§ Problem
What you give back must match the data below character for character.

§ Dataset
◆ ◆ ◆ ◆ ◆
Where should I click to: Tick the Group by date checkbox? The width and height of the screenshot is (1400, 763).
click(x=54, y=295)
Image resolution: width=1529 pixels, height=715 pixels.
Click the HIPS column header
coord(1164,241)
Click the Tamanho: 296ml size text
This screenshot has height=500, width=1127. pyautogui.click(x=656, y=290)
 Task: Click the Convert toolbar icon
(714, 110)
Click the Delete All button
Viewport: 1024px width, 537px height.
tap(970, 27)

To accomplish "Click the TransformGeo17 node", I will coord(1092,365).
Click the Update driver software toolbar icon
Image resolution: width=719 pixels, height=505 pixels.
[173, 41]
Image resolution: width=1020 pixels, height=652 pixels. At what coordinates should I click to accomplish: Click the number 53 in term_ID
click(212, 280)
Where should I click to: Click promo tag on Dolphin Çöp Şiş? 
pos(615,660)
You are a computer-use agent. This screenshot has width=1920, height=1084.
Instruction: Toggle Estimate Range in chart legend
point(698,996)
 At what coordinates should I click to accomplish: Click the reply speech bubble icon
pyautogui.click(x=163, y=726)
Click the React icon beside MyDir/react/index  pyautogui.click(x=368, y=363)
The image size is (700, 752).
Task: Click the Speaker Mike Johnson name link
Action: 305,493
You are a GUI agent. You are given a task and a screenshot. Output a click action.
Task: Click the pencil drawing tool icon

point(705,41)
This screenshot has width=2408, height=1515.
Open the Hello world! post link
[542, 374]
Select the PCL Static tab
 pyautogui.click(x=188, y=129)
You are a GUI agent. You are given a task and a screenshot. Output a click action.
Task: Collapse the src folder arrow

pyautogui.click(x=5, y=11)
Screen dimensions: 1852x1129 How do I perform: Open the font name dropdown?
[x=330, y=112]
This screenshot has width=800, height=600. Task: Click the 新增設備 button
◆ ◆ ◆ ◆ ◆
§ Problem solution
Where should I click to: Tick the Group by date checkbox? The width and height of the screenshot is (1400, 763).
click(x=54, y=295)
Image resolution: width=1529 pixels, height=715 pixels.
Click the HIPS column header
coord(1164,241)
Click the Tamanho: 296ml size text
This screenshot has height=500, width=1127. pyautogui.click(x=656, y=290)
 Task: Click the Convert toolbar icon
(714, 110)
Click the Delete All button
Viewport: 1024px width, 537px height.
tap(970, 27)

To accomplish "Click the TransformGeo17 node", I will coord(1092,365).
Click the Update driver software toolbar icon
Image resolution: width=719 pixels, height=505 pixels.
[173, 41]
Image resolution: width=1020 pixels, height=652 pixels. At what coordinates should I click to accomplish: Click the number 53 in term_ID
click(212, 280)
Where should I click to: Click promo tag on Dolphin Çöp Şiş? 
pos(615,660)
You are a computer-use agent. This screenshot has width=1920, height=1084.
Instruction: Toggle Estimate Range in chart legend
point(698,996)
 At what coordinates should I click to accomplish: Click the reply speech bubble icon
pyautogui.click(x=163, y=726)
Click the React icon beside MyDir/react/index  pyautogui.click(x=368, y=363)
The image size is (700, 752).
Task: Click the Speaker Mike Johnson name link
Action: 305,493
You are a GUI agent. You are given a task and a screenshot. Output a click action.
Task: Click the pencil drawing tool icon

point(705,41)
This screenshot has width=2408, height=1515.
Open the Hello world! post link
[542, 374]
Select the PCL Static tab
 pyautogui.click(x=188, y=129)
You are a GUI agent. You are given a task and a screenshot. Output a click action.
Task: Collapse the src folder arrow

pyautogui.click(x=5, y=11)
Screen dimensions: 1852x1129 How do I perform: Open the font name dropdown?
[x=330, y=112]
This screenshot has width=800, height=600. Task: Click the 新增設備 button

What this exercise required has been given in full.